> **PROBLEM DETAILS**: For the data that follows, report how many lines include the string "club", and write the number alone.

Saved data entries
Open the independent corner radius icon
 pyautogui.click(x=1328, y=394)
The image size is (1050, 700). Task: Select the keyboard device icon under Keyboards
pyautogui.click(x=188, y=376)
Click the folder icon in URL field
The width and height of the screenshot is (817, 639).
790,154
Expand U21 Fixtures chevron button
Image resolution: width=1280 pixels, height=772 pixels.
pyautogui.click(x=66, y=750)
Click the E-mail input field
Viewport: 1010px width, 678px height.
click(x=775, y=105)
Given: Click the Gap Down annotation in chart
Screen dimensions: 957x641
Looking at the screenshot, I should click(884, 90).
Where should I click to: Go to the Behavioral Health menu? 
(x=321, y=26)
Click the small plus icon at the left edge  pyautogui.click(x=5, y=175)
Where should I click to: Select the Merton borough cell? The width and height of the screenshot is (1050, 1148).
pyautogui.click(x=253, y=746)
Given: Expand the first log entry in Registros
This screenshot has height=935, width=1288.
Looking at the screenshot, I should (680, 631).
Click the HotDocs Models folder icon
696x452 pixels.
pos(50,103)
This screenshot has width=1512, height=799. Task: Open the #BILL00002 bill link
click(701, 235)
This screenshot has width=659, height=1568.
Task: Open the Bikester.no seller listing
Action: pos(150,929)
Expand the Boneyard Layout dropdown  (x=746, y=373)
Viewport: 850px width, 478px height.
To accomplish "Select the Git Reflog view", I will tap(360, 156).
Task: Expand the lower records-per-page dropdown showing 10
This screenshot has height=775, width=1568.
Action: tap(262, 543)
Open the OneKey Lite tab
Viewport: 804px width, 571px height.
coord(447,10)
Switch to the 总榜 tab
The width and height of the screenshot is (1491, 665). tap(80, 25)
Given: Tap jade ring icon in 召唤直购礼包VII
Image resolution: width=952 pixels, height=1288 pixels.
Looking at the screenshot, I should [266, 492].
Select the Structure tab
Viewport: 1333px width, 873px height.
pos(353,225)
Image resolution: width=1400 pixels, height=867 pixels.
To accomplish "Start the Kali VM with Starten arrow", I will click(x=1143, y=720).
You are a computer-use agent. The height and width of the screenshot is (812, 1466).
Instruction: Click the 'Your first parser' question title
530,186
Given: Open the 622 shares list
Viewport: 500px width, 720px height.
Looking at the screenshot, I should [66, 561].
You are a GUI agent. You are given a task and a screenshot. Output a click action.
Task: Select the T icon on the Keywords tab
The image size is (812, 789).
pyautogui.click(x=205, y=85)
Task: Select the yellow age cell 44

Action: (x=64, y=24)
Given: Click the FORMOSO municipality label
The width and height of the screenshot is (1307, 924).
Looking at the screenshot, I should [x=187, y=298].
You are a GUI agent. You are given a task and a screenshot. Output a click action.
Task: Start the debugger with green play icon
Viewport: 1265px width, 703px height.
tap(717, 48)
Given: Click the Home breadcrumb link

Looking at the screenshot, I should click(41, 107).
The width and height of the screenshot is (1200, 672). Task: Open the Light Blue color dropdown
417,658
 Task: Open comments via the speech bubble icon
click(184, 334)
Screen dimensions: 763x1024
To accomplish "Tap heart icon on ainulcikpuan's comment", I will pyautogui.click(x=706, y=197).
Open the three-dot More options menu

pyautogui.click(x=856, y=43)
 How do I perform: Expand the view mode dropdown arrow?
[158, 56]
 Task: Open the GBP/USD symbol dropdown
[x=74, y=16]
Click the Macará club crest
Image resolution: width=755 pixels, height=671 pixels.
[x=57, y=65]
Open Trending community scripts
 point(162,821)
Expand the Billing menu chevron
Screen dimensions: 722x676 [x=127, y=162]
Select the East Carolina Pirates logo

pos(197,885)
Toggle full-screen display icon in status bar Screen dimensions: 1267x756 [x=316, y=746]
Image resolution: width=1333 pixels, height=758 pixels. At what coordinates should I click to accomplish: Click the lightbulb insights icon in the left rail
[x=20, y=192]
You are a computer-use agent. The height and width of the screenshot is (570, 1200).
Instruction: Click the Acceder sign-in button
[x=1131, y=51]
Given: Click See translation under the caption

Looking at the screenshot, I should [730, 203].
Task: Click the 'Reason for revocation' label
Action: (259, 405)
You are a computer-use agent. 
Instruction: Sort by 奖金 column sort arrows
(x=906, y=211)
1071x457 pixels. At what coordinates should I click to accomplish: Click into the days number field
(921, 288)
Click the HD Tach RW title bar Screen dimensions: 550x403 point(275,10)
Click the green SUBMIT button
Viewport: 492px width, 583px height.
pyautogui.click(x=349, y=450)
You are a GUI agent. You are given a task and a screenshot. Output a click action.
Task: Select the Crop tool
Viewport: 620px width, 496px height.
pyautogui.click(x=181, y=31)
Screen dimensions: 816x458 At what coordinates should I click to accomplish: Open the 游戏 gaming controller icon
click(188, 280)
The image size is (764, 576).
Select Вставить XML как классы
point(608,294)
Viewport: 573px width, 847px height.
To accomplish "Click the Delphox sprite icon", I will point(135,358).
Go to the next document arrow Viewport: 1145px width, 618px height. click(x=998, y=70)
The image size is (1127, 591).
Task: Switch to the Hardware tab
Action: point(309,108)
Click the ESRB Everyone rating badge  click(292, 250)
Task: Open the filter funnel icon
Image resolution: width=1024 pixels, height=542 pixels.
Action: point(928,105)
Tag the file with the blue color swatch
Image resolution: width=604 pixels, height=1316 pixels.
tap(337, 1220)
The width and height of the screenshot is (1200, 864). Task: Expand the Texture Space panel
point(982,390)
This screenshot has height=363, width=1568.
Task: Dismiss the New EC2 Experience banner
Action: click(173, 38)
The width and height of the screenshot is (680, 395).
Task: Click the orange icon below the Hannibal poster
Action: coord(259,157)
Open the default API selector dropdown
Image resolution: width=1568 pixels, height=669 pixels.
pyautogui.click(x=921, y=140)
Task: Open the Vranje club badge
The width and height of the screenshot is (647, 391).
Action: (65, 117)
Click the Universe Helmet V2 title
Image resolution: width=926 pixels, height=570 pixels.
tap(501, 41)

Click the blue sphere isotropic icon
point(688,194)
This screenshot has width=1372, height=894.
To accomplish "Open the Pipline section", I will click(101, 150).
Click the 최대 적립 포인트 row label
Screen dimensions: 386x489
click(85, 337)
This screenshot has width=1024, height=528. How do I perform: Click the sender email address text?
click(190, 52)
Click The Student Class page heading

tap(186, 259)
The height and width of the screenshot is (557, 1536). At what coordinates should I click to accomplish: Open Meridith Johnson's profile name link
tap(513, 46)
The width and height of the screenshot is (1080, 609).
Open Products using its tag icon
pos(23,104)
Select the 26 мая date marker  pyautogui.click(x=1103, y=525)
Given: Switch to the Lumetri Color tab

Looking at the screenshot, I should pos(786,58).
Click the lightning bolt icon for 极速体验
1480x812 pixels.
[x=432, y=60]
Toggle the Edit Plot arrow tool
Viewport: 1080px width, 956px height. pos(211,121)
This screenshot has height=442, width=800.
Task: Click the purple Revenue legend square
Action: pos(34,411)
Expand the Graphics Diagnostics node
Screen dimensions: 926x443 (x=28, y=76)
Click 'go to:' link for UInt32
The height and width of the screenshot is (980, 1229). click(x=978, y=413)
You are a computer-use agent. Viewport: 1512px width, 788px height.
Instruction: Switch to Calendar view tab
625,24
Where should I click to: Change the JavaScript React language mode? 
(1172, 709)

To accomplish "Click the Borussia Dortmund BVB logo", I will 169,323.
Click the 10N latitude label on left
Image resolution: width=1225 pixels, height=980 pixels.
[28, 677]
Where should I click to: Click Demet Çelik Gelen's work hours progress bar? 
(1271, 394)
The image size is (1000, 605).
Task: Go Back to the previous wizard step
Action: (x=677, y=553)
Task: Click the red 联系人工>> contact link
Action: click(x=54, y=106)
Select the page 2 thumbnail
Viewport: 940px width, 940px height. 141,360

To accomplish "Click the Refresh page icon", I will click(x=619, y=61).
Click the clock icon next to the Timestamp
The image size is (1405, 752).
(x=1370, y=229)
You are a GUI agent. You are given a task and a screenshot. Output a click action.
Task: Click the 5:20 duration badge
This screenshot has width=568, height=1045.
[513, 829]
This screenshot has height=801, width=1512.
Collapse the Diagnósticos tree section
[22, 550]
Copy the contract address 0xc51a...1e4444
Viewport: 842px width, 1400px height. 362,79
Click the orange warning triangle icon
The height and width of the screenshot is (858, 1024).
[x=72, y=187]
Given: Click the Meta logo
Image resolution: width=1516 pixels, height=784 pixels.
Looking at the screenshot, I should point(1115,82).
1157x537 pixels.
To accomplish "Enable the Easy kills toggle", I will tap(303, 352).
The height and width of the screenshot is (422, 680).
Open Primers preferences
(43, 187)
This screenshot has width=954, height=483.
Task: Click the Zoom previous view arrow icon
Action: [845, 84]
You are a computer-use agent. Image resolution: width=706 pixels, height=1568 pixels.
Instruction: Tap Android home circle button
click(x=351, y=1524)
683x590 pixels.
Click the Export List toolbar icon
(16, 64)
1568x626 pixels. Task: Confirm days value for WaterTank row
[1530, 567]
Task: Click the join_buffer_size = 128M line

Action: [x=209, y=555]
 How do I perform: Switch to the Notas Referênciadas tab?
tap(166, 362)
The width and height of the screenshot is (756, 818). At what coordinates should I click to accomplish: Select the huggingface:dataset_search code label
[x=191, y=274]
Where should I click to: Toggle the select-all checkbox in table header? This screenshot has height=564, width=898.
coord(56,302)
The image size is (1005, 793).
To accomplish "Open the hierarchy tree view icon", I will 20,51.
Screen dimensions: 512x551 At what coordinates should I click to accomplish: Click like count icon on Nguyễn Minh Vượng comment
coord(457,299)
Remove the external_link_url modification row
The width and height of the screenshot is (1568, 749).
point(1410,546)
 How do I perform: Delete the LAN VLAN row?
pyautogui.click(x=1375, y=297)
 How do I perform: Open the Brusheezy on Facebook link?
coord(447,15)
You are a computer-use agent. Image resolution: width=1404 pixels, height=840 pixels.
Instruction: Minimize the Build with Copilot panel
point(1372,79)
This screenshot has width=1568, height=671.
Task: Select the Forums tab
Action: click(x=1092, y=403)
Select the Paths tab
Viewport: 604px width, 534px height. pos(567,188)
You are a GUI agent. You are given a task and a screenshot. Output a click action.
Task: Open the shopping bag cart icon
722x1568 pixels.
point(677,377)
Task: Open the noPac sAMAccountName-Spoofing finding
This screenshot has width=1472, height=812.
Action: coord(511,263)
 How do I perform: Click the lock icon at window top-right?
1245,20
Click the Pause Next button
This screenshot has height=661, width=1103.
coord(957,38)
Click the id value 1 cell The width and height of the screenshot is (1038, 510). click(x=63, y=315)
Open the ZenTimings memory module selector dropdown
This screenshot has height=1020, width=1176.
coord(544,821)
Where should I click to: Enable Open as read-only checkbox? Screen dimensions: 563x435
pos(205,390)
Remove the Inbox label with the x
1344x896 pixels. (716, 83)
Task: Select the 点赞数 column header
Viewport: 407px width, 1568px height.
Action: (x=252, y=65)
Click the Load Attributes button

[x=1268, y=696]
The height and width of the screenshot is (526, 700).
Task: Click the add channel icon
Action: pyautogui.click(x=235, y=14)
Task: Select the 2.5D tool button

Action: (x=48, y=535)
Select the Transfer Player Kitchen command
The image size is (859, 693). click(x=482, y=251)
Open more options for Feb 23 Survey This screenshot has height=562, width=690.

> **OUTPUT**: 2